Os dreadlocks que Domingos usa atualmente são outro tipo de cabelo que remete à ancestralidade africana. E que também são vistos com preconceito por serem contrários ao padrão de beleza do ocidente. As tranças volumosas e presas em formato tubular, por vezes adornadas com outros adereços, ficaram famosas com o cantor Bob Marley, um dos mais conhecidos representantes da religião Rastafári (ou Ras Tafari). Nessa religião, o crescimento de forma natural, sem pentear ou cortar, é algo ligado à espiritualidade. Mas muito antes do movimento religioso, vários povos usavam dreads e o cabelo era uma forma de comunicação e status.

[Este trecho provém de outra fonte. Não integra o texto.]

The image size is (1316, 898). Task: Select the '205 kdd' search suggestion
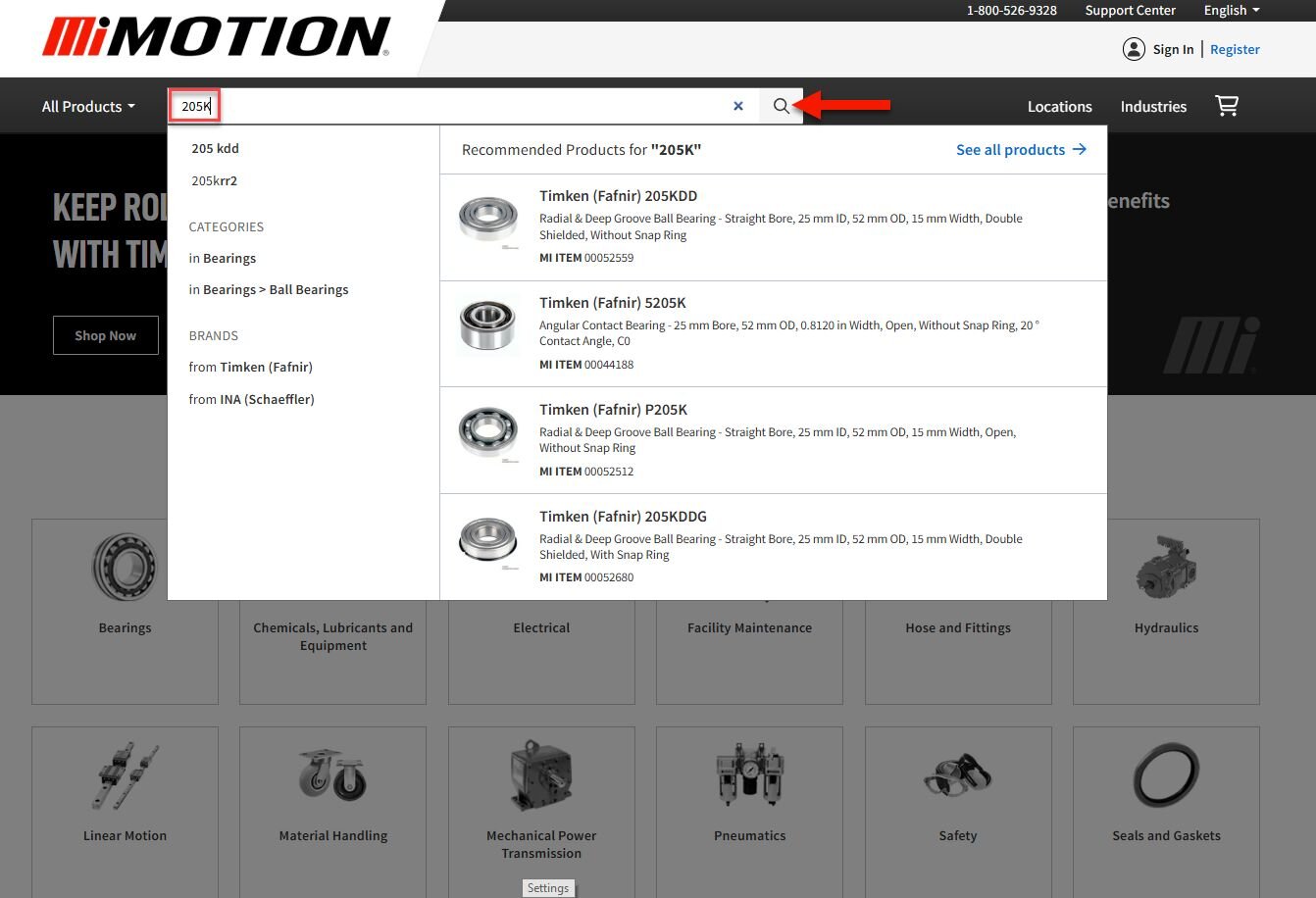[216, 149]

"O negro tem uma história de luta, de rebeldia. Tudo o que conseguimos até hoje foi na base da briga e da luta. O cabelo foi um símbolo que transitou por toda essa história. E, na minha visão, graças às cotas, que levaram muitos jovens negros à universidade, expandindo a liberdade, a cultura, o entendimento e mudando o visual do ensino superior, tivemos o boom de pessoas se aceitando e se voltando às suas raízes com símbolos como o cabelo", conclui Domingos.

 

"Aprendemos a negar nossa cor desde a escola", diz pesquisadora do Cedenpa

 

Eneida d'Albuquerque, pedagoga e pesquisadora do Centro de Estudos e Defesa do Negro do Pará (Cedenpa), reforça que o cabelo — associado a vestimentas e outros adereços —, para povos africanos ancestrais, era tão expressivo e comunicativo que era possível até identificar se uma pessoa estava solteira ou comprometida apenas pela forma de armar o cabelo. As personalidades poderiam ser parcialmente decifradas pelo cabelo. Mas toda essa naturalidade e expressividade foram arrancadas na escravidão. Uma das primeiras coisas que se fazia nos navios negreiros era cortar cabelos e eliminar elos, identidade e humanidade.

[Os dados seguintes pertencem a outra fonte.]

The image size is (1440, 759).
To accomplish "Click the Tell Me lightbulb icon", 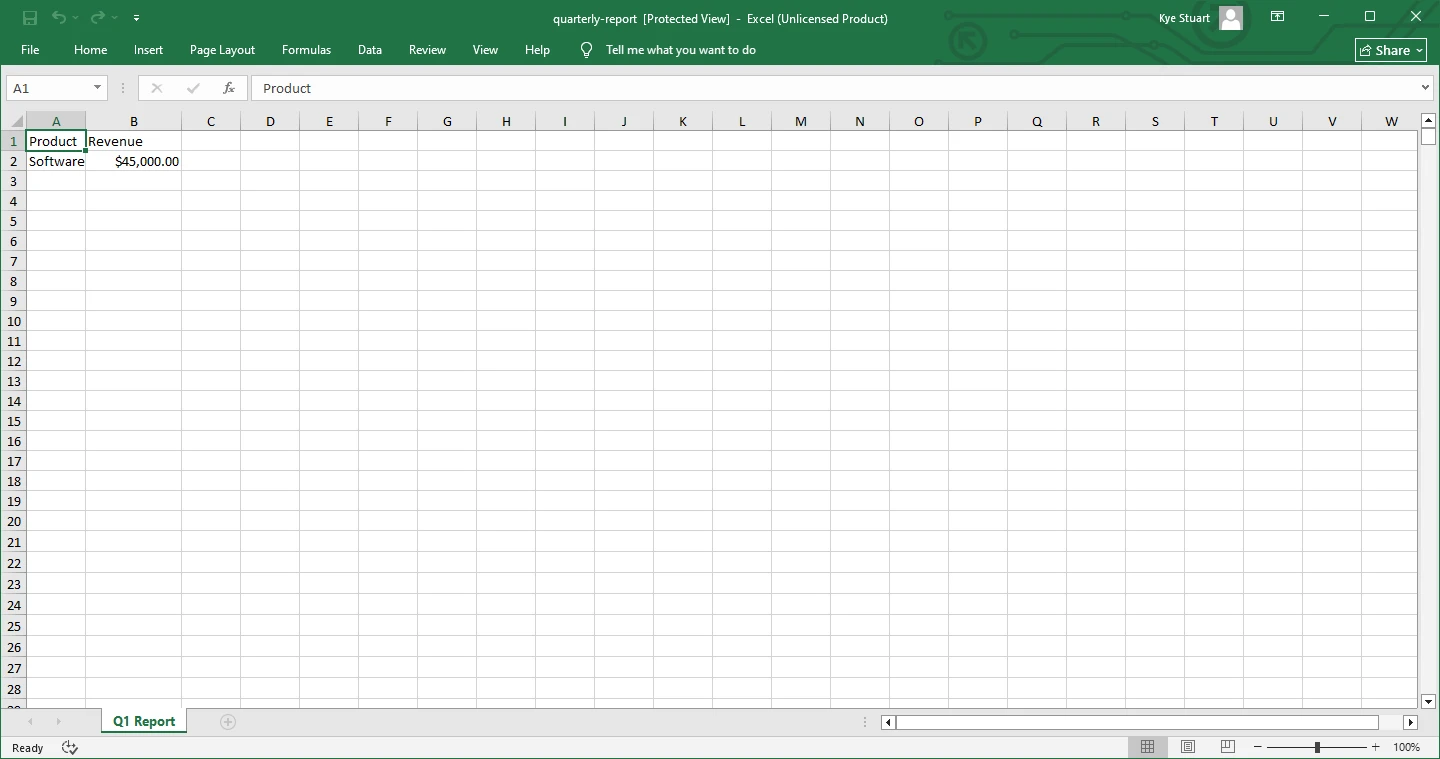I will [x=587, y=50].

"Aprendemos a vida toda, sobretudo na escola, onde, infelizmente, é um ambiente de racismo, a negar nossa cor, nossa raça, nossa ancestralidade, nossas religiões, nossa identidade. O cabelo não é só um penteado. É um símbolo de resistência, mas sempre mal interpretado, visto como feio, sujo, mal cuidado e não é isso. Na escola onde sou vice-diretora, eu tento mudar isso. Porque eu vivi em escolas onde eu sentava no fundão para ninguém ficar fazendo piada, ofendendo, jogando bolinha de papel. Na escola se manda prender os cabelos afro, como se fosse apenas o preto que pudesse passar piolho. Nosso cabelo solto representa liberdade", explica Eneida.

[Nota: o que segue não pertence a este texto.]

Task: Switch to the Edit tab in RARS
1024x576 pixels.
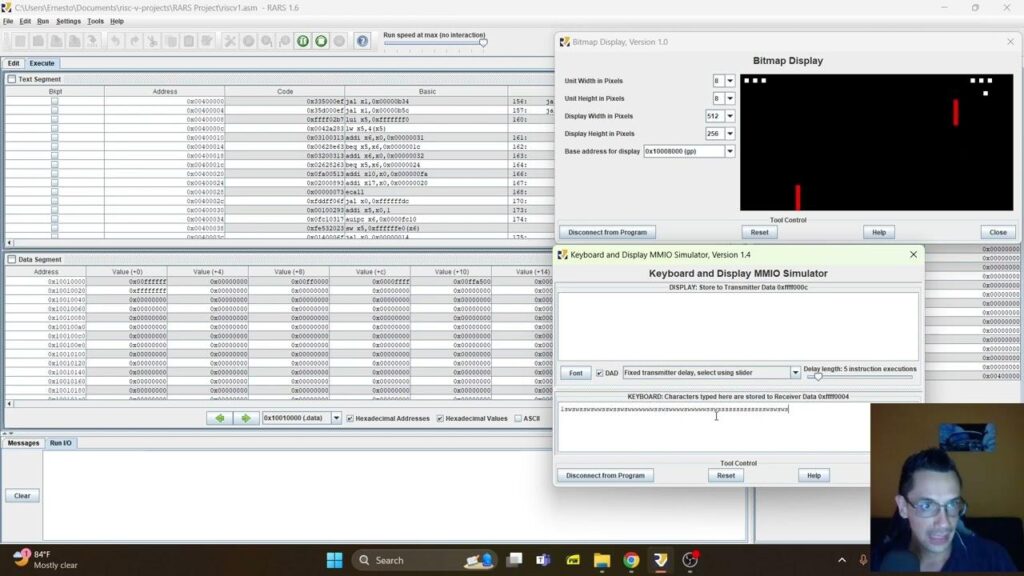Action: [x=14, y=62]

A educadora disse que já viveu tentando ocultar a negritude com o cabelo alisado. Não diferente da modelo e influencer Camilla de Lucas, também negra e participante do BBB 21, que disse finalmente estar passando pelo processo de transição para ter o cabelo afro original. Atualmente, a jogadora usa uma peruca enquanto o processo é concluído para remover a química. Constantemente, a moça é atacada "por não se aceitar" e é até taxada de hipócrita. É cruel. Eneida hoje usa o cabelo em trança de raiz. Mas quando solta, libera um Black Power grisalho que carrega uma história de resistência. Como todo negro carrega um pouco dessa história.

"O movimento Black Power e outros tipos de cabelos e expressões são formas de liberdade e de se assumir como negro. As pessoas acham feio e fazem comentários maldosos que matam nossa liberdade, nossa cultura, nossa história e nossas vivências aos poucos dentro de nós. Então é cabelo é liberdade. É símbolo. E isso também representa que a pessoa, se quiser alisar o cabelo, para se sentir bonita, pode. Não há problema. As pessoas são livres para serem o que quiserem e ninguém tem nada a ver com isso. Só é importante lembrar: ninguém será menos preto mudando essas características da nossa raça. Só parece que hoje em dia as coisas estão mais fáceis para a população negra. Só parece", encerra Eneida.